For those who were touched by the joy of the 1984 Olympics in Los Angeles, reading a book about the man who was most responsible for creating that joy should evoke similar emotion. Yes, should.
Peter Ueberroth, the self-made man, a Lee Iacocca West, went from a one-vote election margin that made him president of the newborn Los Angeles Olympic Organizing Committee in 1979 to Time Magazine Man of the Year in 1984. In those five short years, he went from being a household word in his own household to a household word in just about everybody's. So, along came the inevitable "How I Done It" story.
There's a hitch in this one, however. Ueberroth teases us about how he did it. He doesn't really tell us. Or, if he does, it zips past quickly and is lost again somewhere in a maze of name-dropping ("We dropped in for lunch at Chow's" or "We had our meeting in a conference room at Chateau de Vidy") or flag-waving ("I'm an unabashed patriot . . .").
This is not a bad book, especially for those who felt the pride of civic and nationalistic achievement for those 16 days of athletic brotherhood in July and August of 1984 and desire to relive the moments. And the writers, Rich Levin and Amy Quinn, move the story along quickly, getting the reader through very complex times with minimal headaches. There was probably enough going on around the Los Angeles Olympic Organizing Committee headquarters just the last year or so before the Games to make this book read like "War and Peace." That they didn't do.
But, perhaps, in their desire to keep it short and simple, they overcompensated and gave us "Sesame Street."
The reader gets a light salad. No meat and potatoes. Those who had no opinion about Ueberroth and want help in that regard by reading the book will still have none.
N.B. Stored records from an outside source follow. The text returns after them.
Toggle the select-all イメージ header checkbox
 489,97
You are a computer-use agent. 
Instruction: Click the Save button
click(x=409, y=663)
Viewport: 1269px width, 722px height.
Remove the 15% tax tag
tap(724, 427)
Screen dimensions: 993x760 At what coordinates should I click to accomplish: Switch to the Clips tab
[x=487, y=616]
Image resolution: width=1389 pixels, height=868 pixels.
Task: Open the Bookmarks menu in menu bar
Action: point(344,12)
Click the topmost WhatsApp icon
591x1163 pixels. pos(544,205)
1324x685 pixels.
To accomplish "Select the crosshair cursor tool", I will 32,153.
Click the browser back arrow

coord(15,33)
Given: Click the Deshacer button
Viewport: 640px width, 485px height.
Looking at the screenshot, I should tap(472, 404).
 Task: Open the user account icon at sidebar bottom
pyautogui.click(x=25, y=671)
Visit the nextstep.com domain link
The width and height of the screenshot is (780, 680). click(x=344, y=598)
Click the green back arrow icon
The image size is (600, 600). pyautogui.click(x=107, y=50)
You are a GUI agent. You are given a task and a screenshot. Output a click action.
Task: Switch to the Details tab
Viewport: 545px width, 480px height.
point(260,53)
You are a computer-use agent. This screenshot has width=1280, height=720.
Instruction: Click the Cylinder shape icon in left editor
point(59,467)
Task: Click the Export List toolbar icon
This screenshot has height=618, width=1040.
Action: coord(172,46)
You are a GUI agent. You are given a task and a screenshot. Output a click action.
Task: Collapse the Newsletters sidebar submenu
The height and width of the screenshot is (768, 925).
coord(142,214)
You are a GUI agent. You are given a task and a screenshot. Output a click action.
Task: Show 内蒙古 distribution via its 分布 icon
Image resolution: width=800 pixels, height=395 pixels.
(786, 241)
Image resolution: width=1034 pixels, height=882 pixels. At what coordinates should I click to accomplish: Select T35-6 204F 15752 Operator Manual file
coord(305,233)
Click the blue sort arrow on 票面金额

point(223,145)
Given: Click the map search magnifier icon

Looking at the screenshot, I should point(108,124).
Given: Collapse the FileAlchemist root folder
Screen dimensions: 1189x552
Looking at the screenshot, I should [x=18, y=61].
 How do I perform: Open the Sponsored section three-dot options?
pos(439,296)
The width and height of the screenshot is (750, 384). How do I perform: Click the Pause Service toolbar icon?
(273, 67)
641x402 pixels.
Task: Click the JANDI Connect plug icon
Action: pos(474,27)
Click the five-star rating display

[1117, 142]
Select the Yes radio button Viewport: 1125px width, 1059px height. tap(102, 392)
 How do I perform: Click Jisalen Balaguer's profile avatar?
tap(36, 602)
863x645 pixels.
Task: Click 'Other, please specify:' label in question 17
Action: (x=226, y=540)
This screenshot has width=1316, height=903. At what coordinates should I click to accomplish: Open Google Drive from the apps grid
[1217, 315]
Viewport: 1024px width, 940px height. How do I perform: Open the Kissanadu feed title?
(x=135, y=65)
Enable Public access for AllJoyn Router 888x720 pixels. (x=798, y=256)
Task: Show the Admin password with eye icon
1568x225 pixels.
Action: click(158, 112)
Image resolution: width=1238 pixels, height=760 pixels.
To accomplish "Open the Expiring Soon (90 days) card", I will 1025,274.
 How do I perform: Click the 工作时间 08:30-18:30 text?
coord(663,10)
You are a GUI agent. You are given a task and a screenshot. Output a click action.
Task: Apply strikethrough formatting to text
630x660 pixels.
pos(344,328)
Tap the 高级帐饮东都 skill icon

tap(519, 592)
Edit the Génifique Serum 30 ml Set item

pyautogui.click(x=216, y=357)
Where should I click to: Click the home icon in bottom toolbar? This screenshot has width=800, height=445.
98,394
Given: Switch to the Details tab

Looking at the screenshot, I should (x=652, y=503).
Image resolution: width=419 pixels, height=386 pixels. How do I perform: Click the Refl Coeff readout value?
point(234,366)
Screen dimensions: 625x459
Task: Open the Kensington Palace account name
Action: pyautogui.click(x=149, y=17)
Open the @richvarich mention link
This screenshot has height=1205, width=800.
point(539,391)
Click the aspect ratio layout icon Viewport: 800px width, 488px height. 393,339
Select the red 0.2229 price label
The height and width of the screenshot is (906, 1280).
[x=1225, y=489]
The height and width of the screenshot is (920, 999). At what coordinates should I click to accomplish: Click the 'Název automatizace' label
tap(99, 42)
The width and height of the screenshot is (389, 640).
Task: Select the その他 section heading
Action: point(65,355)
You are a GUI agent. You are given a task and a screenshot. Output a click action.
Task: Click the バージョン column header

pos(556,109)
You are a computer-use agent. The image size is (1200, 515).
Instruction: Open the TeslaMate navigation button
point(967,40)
Or will, at best, have the picture of a relatively young, hard-nosed businessman who somehow weathered a five-year storm of endless details, endless politics, endless red-eye plane flights and endless problems to put on the best two-week track meet ever.
Hard to dislike a guy like that, eh? Well, maybe that's the point. Call it the vanilla approach to image building. Or the tread-softly approach to book writing.
Ueberroth holds a match under a few bridges, but burns none. He takes jabs, but never roundhouse swings, at the likes of Police Chief Daryl Gates; the Reagan Administration and its State Department; International Olympic Committee Executive Director Monique Berlioux; local politicians Ira Reiner and Bill Robertson, and the Los Angeles Times, for not jumping on the torch-relay bandwagon as soon as he would have liked.
But even those jabs connect softly, and all of the aforementioned criticized including top corporate officials of The Times, are listed at the end of the book in a section dedicated to giving credit to the Games' "Superstars."
The story is all too mechanical, making one wonder if the man telling it is, too. There are too many robot marches through problems, too little agony and ecstasy en route to solutions. What Peter Ueberroth went through to put on the '84 Olympics must have been gut-wrenching. What he tells us he went through is only eyebrow-raising. Even his attempts to introduce family charm falls short. His wife, Ginny, sounds like Saint Virginia, and very well may be. His children come off like a modern-day version of the Von Trapp family, skipping along through the hills of daily pressures to the sounds of Olympic music.
High on the list of shocking revelations was Ueberroth's description of slamming his chair down in anger over a dispute with the International Olympic Committee's Berlioux and breaking the two back legs. "Bill the chair to the IOC," he tells an associate.
One can just imagine Clint Eastwood, reading the book and shuddering.